People have a habit of confounding what they believe with what they know. When I studied philosophy, I was told that there are things that you know and things that you believe, and what you believe is contingent on what you know, but not the converse. (The Dalai Lama makes a similar point in his book on science and religion, The Universe in a Single Atom) When it comes to religion, I don’t expect anyone else to believe what I believe, because my experience is unique, and so is everyone else’s.
Footnote: The Dalai Lama was a good friend of, and heavily influenced by, the renowned physicist, David Bohm, who also worked on the Manhattan Project. David Bohm lived in exile in England following his refusal to testify in the McCarthy senate hearings. The Dalai Lama said it was something they had in common, ironically, by polar opposite political forces: one communist and one anti-communist. Late in his life, Bohm wrote a philosophical book called Wholeness and the Implicate Order. In it, he speculates (amongst other things) that quantum mechanics may be the manifestation of our universe being a 3 dimensional projection of a higher spacial dimensional world.
Addendum: I argue continuously that ignorance is the greatest enemy of the 21st Century. A view also shared by the Dalai Lama apparently, who said: 'ignorance is one of the 3 poisons of the mind.' Stephen J. Gould once made the point that this particular debate is very parochially American.
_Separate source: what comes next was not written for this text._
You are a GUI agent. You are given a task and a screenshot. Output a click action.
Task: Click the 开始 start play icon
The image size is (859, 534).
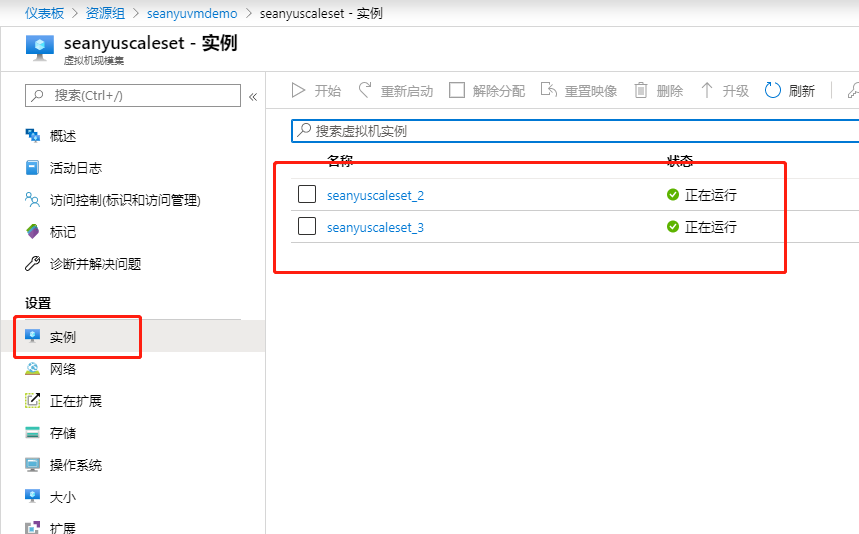click(x=298, y=91)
The rest of the Western world appears to be less confused about the roles of religion and science, especially in education, and, for the most part, moved on from this debate generations ago. There is nothing wrong in admitting ignorance - in fact, it is to be commended - but passing on ignorance under the guise of education is inexcusable, and a serious backward step. At a very early stage in my education (adolescence), I realised that real knowledge comes from knowing how much one doesn't know.